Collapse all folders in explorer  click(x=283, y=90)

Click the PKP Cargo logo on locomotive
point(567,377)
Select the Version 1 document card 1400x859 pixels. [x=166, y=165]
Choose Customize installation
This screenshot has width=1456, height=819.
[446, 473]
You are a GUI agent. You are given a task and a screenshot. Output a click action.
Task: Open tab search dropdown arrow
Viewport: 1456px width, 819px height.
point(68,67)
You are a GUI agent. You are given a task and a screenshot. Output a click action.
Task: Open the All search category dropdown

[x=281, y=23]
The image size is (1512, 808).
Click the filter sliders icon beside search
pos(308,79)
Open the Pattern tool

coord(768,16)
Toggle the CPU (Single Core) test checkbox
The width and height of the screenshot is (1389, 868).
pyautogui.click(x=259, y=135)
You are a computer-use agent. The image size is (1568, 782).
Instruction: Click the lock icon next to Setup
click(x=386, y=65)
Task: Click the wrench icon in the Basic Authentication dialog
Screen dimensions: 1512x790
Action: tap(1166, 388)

> **What to do**
Starting with the first line of the listing above and ending with the line that holds "Task: Open tab search dropdown arrow", return those lines exactly as written, both included.

> **Response to this task**
Collapse all folders in explorer  click(x=283, y=90)

Click the PKP Cargo logo on locomotive
point(567,377)
Select the Version 1 document card 1400x859 pixels. [x=166, y=165]
Choose Customize installation
This screenshot has width=1456, height=819.
[446, 473]
You are a GUI agent. You are given a task and a screenshot. Output a click action.
Task: Open tab search dropdown arrow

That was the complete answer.